Tuesday, January 29, 2008

Baird Tipson Elected to the Board of Directors of the National Association of Independent Colleges and Universities

Washington, D.C. — The membership of the National Association of Independent Colleges and Universities (NAICU) has selected Baird Tipson, president of Washington College, to the NAICU Board of Directors.

NAICU is the leading national association representing private higher education, serving as the unified voice of nearly 1,000 independent college and university presidents, and specialized, state, and regional association executives. NAICU member institutions enroll nine of every 10 students attending a private college or university in the United States.

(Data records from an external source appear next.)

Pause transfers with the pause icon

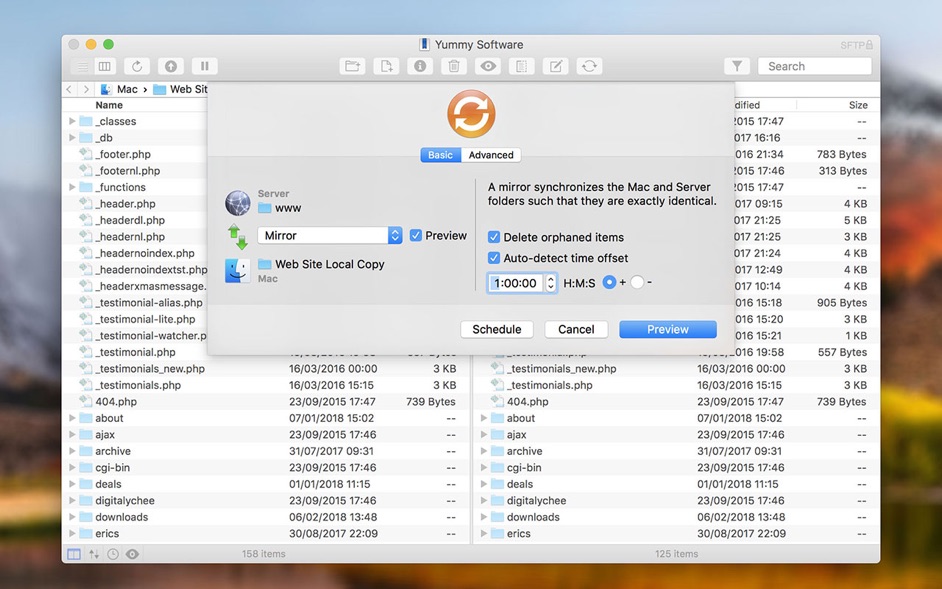(204, 66)
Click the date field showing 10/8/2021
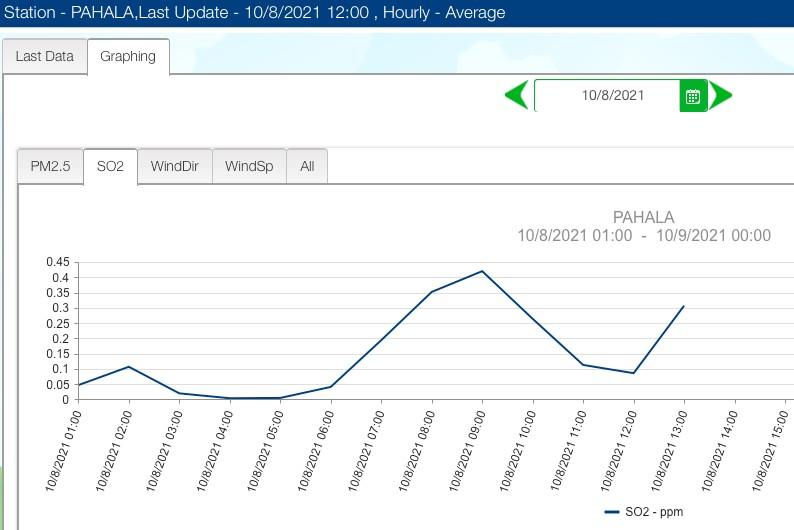The width and height of the screenshot is (794, 530). pyautogui.click(x=612, y=96)
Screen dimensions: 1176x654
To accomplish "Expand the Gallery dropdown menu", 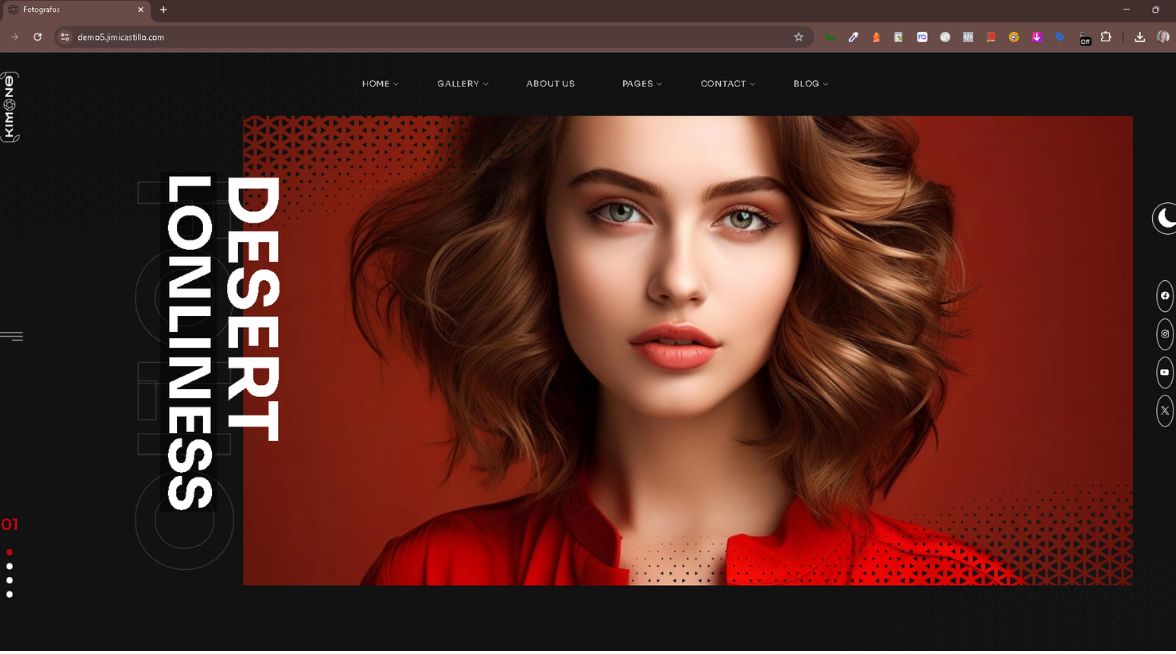I will click(462, 84).
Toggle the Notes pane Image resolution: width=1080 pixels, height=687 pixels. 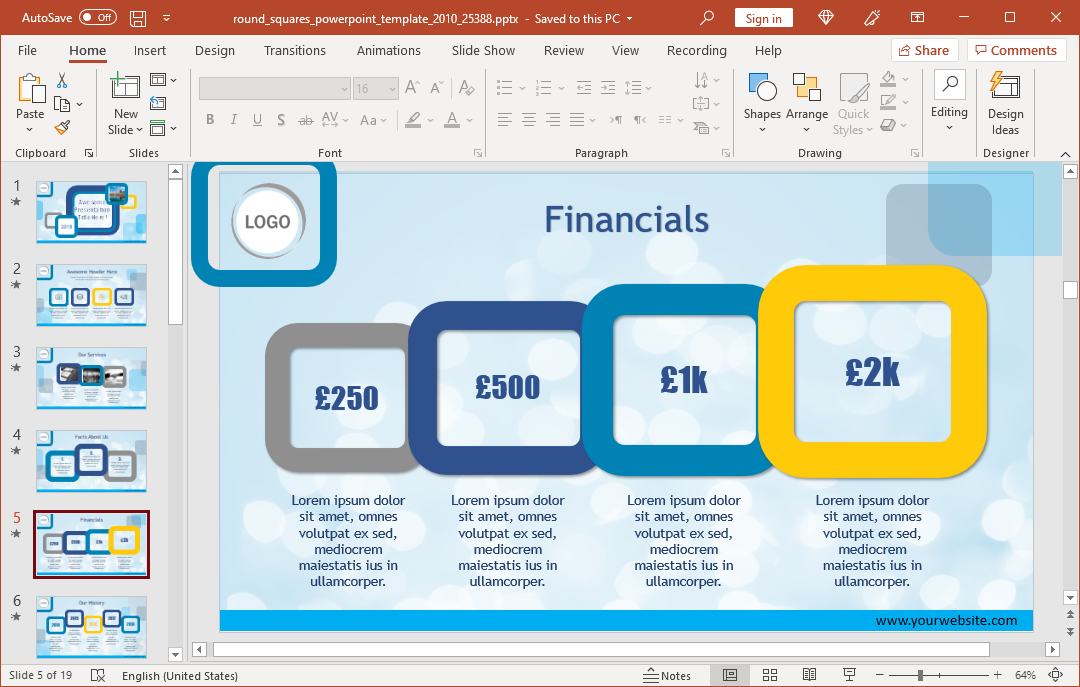667,676
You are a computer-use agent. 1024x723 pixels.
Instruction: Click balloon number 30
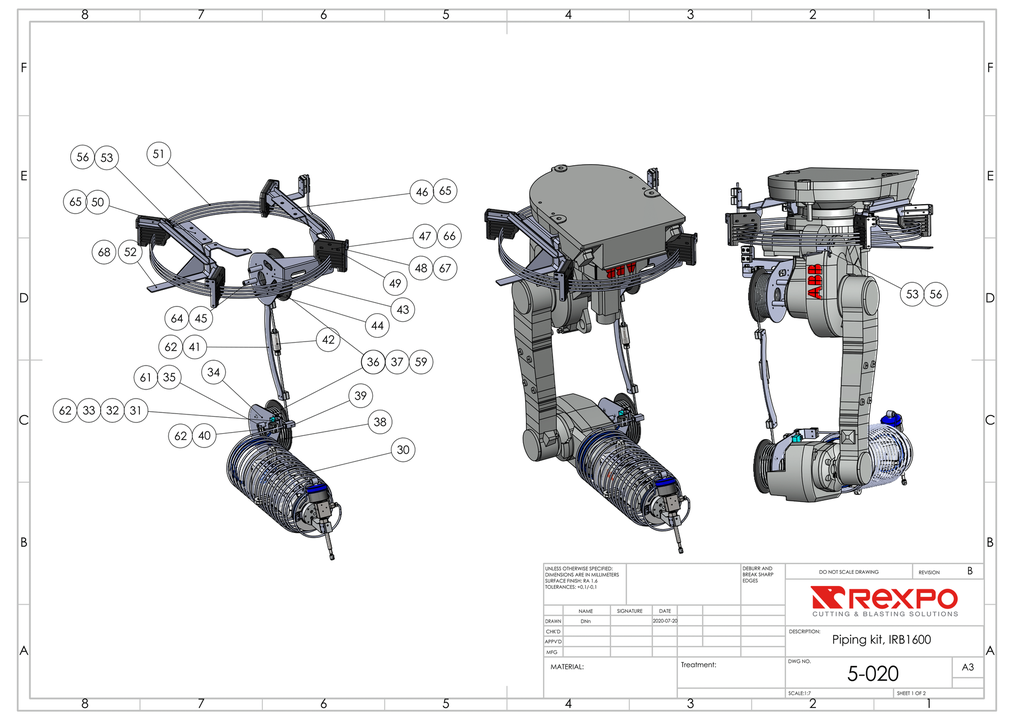point(403,450)
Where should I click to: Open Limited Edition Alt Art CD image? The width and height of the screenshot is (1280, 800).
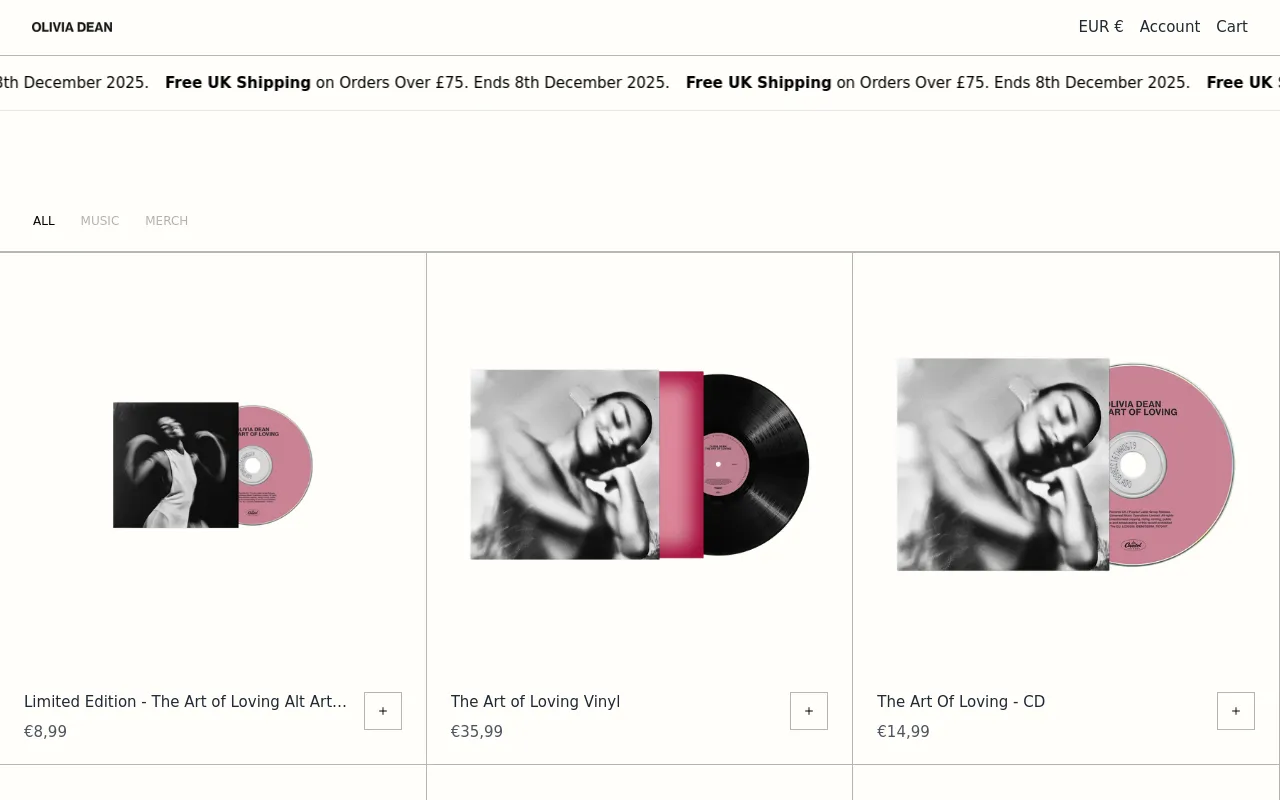[x=213, y=465]
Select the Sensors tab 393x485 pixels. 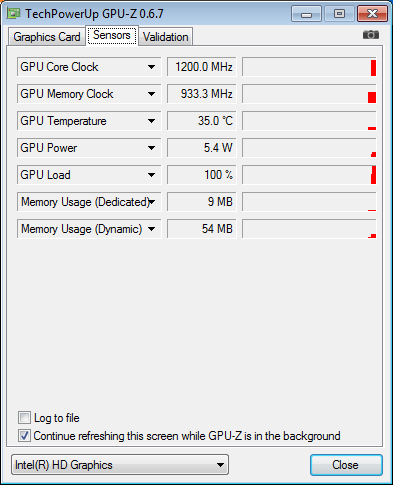112,35
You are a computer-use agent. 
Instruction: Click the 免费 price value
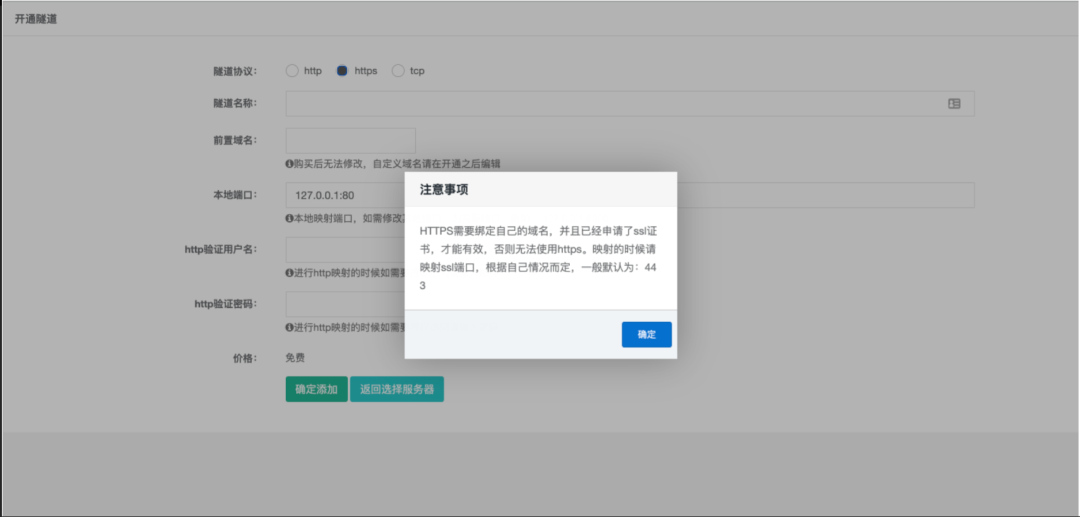[x=295, y=358]
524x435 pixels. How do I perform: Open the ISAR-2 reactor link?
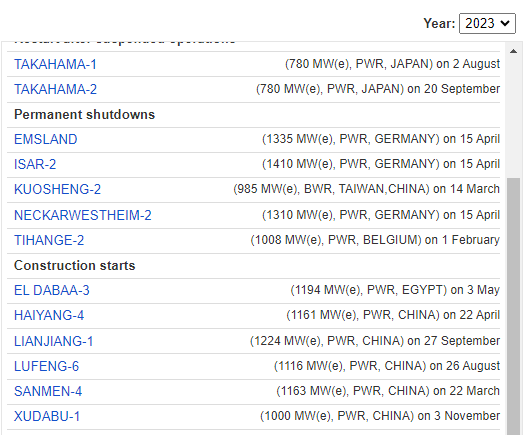pos(35,164)
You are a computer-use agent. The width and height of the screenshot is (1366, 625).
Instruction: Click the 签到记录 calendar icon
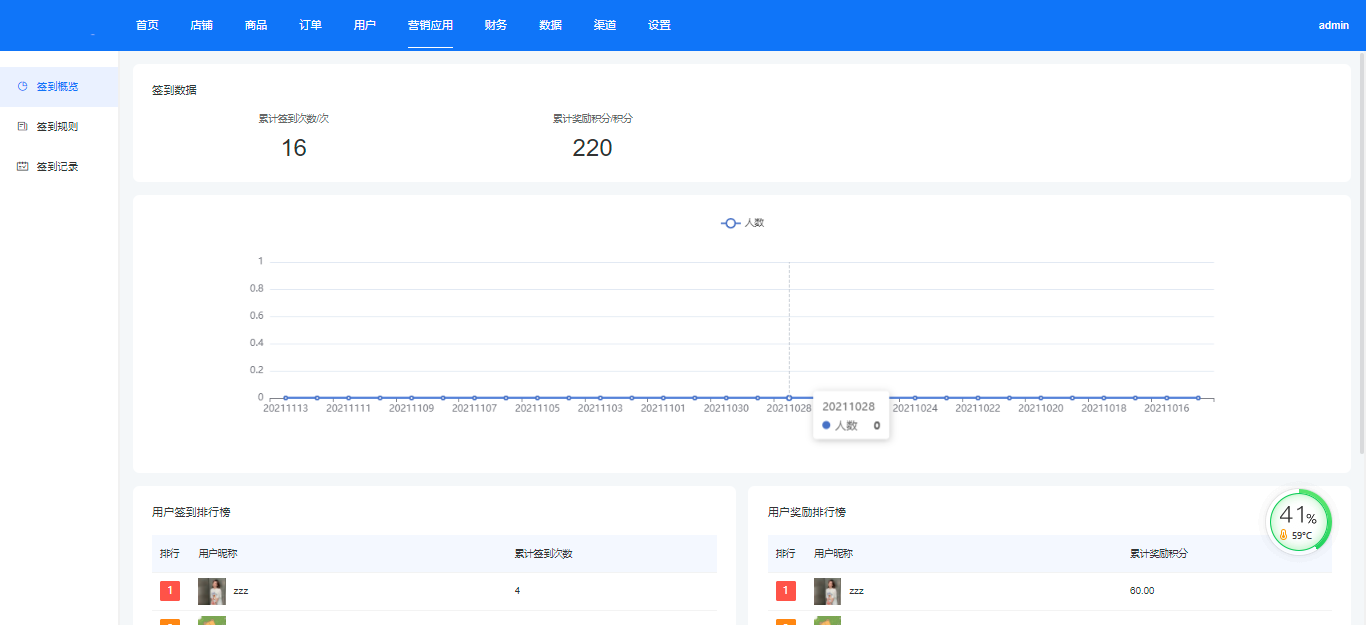point(22,167)
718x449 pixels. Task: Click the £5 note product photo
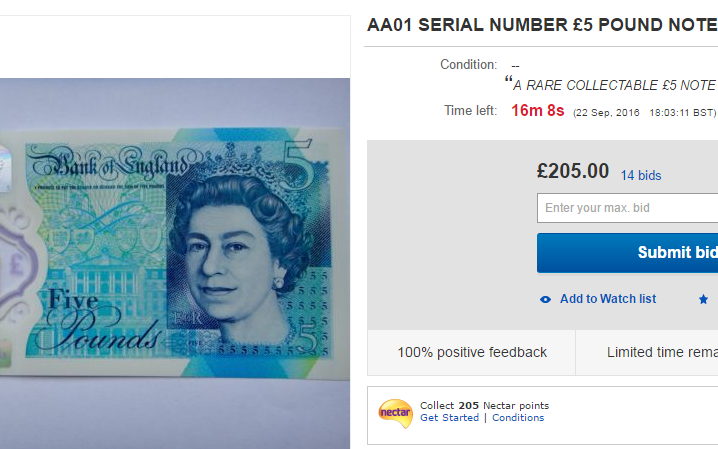175,263
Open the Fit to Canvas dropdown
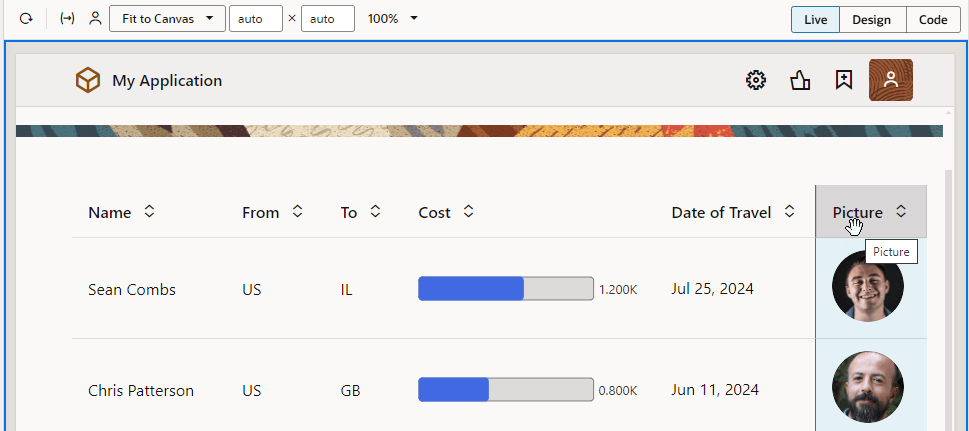This screenshot has height=431, width=969. click(167, 19)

Members of NAICU's board of directors set the association's agenda on federal higher education policy; actively encourage support of NAICU priorities and initiatives; and oversee the association's financial administration. Members serve three-year terms.

"Baird Tipson was selected by his peers because of his expertise in the field, proven leadership, and commitment to America's college students," said NAICU President David L. Warren. "He assumes his responsibilities at a time of great challenge and transformation for American higher education."

"The federal budget deficit, growing student financial need, increasingly competitive global economy, and today's culture of accountability are among the dynamics affecting higher education" Warren said.

Tipson has been president of Washington College since 2004. Prior to joining the university he served as president of Wittenberg University in Springfield, Ohio. He served as President of the North Coast Athletic Conference and as president of the Springfield Symphony Orchestra Board. He also is past president of the Association of Independent Colleges and Universities of Ohio.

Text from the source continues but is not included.